Pensar la crisis desde un teatro animal: El caso de Vampyr, de Manuela Infante

Ponencia presentada al VI Congreso Liminal de Instituto IDEA/USACH (2026)

I.

Vampyr es la última parte de la trilogía de la directora y dramaturga Manuela Infante, con la que ha puesto en tensión el enfoque antropocéntrico de la puesta en escena teatral. Con Estado vegetal (2018) y Cómo convertirse en piedra (2021), Infante ha propuesto dramaturgias en la cual tanto el sentido del texto como su estructura buscan conscientemente alejarse de lo humano como la medida para ver, pensar y representar el mundo1. Con estas obras, su objetivo ha sido cuestionar las relaciones de jerarquía entre lo humano y lo no-humano y poner en el centro tanto al mundo de las plantas (Estado vegetal) o el mundo mineral (Cómo convertirse en piedra), no desde la idea de escenificarlos en tanto un otro, sino que en indagar cuánto de ellos se integran al cuerpo del actante para construir lo que llamo una interpretación híbrida (uso la palabra actante para evitar categorizar con atributos humanos como performer o actor/actriz).
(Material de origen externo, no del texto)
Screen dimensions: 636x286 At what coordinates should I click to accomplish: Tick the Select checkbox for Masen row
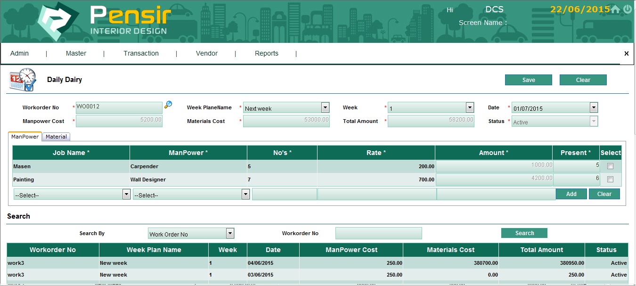[611, 166]
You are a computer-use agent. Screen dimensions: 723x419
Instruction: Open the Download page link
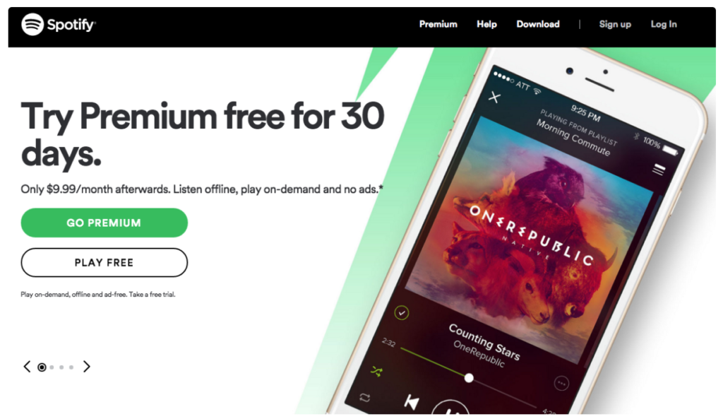click(537, 24)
En el caso de Vampyr (estrenada en 2024 en Matucana100), el desplazamiento hacia este otro no-humano -en este caso del mundo animal- plantea una línea de profundización de sus trabajos anteriores abordando una tensión más visible entre lo humano y no-humano, entre lo vivo y lo muerto y entre la naturaleza y la cultura, entre otras dicotomías, y que establecen una relación crítica con la llamada economía verde, el modelo que se define como el equilibrio entre el crecimiento económico y la preservación del medio ambiente, a menudo bajo el concepto de sostenibilidad, pero cuyo significado es cada vez más ambiguo y contradictorio ya que parece apuntar más bien “al discurso sobre la riqueza de las naciones” (O’Connor, 2002) que a cuestiones de índole ecológicas2

Por ello, queremos plantear en esta ponencia las estrategias escénicas que utiliza Vampyr para crear una fusión simbólica entre hombre y animal como respuesta posible a la crisis medioambiental y las consecuencias de una lógica sistémica de explotación laboral. ¿Podemos pensar al teatro como un espacio de desplazamiento hacia lo no humano visto como una estrategia política? ¿Qué formas podría adquirir esta fusión para que permita enhebrar una historia compartida entre dos especies? 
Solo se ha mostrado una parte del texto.